Jay James, Ph.D.
October 16, 2015
Jay James, Ph.D., launched a start-up company, Picoyune, in 2012 to commercialize a portable mercury detector that he helped develop as an NIEHS Superfund Research Program (SRP) trainee. The reliable and easy-to-use mercury detector can replace the complex laboratory equipment typically used to analyze samples from contaminated sites. It also allows on-site analysis.
Mercury is neurotoxic, especially in young children. It is found in the environment as a result of energy production, mining, and industrial activities.
As an SRP pre-doctoral trainee, James joined a project led by Catherine Koshland, Ph.D., at the University of California, Berkeley, and Donald Lucas, Ph.D., at Lawrence Berkeley National Laboratory. The researchers were developing a way to use an optical detection technique called surface plasmon resonance to measure the amount of mercury that attaches to a film of gold nanoparticles. James helped move the technology from proof of concept to an optimized sensor with a defined performance by modifying the shape, size, and form of the gold nanoparticles.
From Trainee to CEO
After the university patented the mercury sensing technology, James and Jeff Crosby, Ph.D. (also a former SRP trainee), co-founded Picoyune and received an exclusive license for the technology. A technology transfer supplement from the SRP funded six months of postdoctoral training for James as the start-up was launching.
“At a start-up, it is a very different type of work than what you do as a graduate student, which is about getting good test results for a paper,” says James, CEO of Picoyune. “You can’t just stay focused on the technical aspects; you have to also stay engaged with the business aspects of commercialization. In the first six months, we talked to hundreds of customers to understand the market for which we would be designing the device.”

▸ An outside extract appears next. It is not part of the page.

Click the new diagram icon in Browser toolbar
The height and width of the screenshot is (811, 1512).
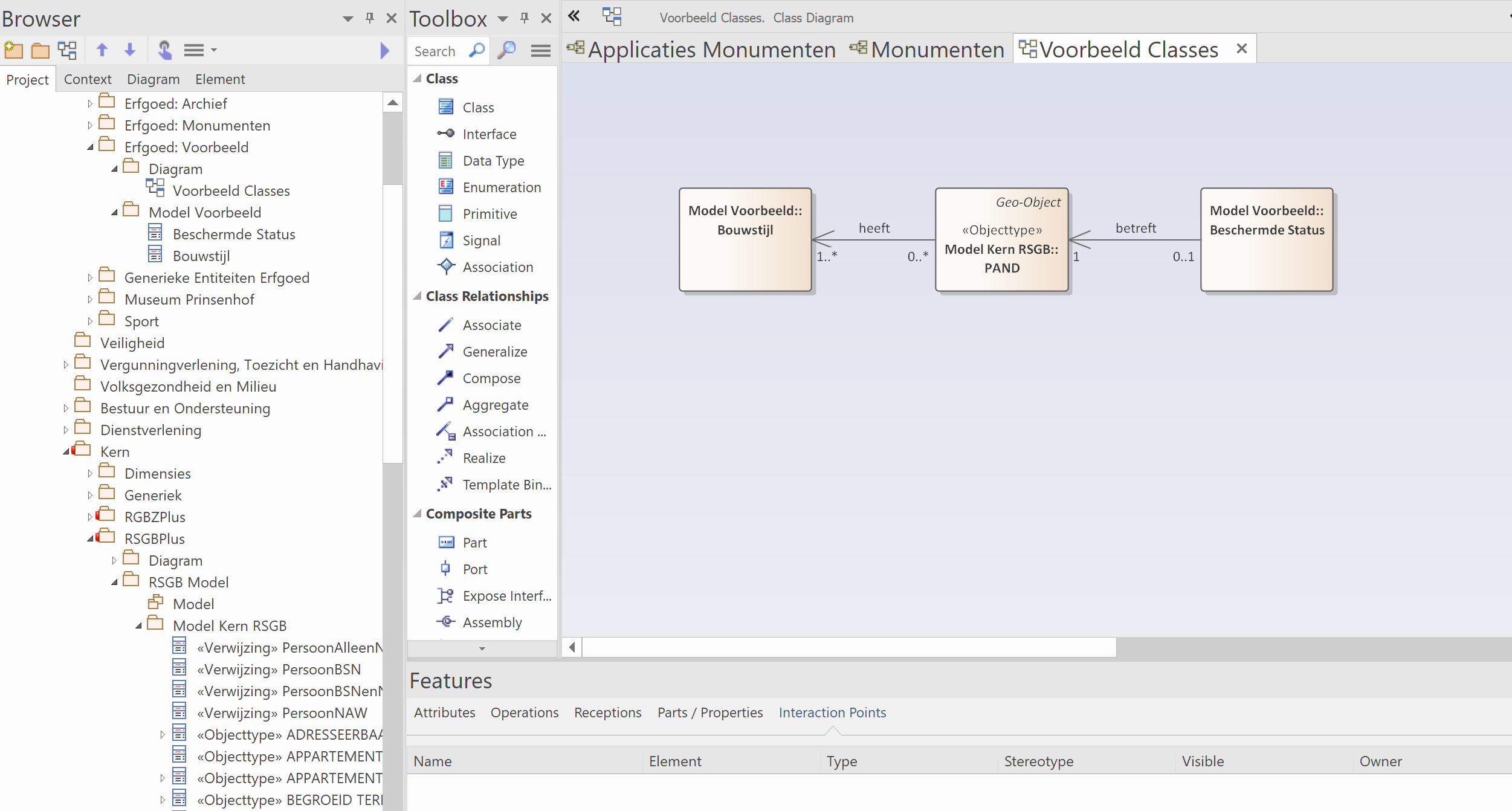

The technology transfer supplement grant allowed the team to move from a device that sat on a lab bench and required hands-on operation to a self-contained, automated detector that could test efficiently the selectivity and repeatability of the new method. During this process, James obtained the data needed to secure a Phase I SBIR grant from NIEHS.
Picoyune’s prototypes have run continuously for a year, undergoing thousands of tests to make sure they work under various conditions. In fall 2015, James and his team began Phase II of the NIEHS SBIR funding, which provides $1 million in research and development support over two years. By the end of this funding period, they plan to have a fully designed instrument that is ready for manufacturing and sale.

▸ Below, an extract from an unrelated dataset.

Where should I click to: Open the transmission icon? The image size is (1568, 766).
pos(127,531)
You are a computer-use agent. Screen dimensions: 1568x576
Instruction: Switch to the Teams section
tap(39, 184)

“Having the funding to plan a project for two years really changes the scale and quality of work you can do,” he says. “It’s pretty rare for someone at a start-up to do this type of work because many times you won’t have guaranteed funding for two years.”
Partnering for Success
Picoyune also is busy creating the partnerships it needs to prepare for successful commercialization. They are speaking with established instrument companies with which they might partner and are working with the U.S. Environmental Protection Agency (EPA), which could be a future customer. “We’ve presented to a group of mercury project managers and scientists at EPA, and we’re coordinating with them for our field demonstrations on this SBIR grant,” James says. “We’ll be going to existing EPA Superfund sites and taking measurements with our prototype instruments.”
The company’s short-term goal is to commercialize the portable mercury detector, which is also more resistant to interferences than traditional mercury analysis techniques. The Picoyune team is also looking to the future by making plans to leverage its sensing approach by creating portable detectors that measure other contaminants.
Picoyune is also funded by the National Science Foundation.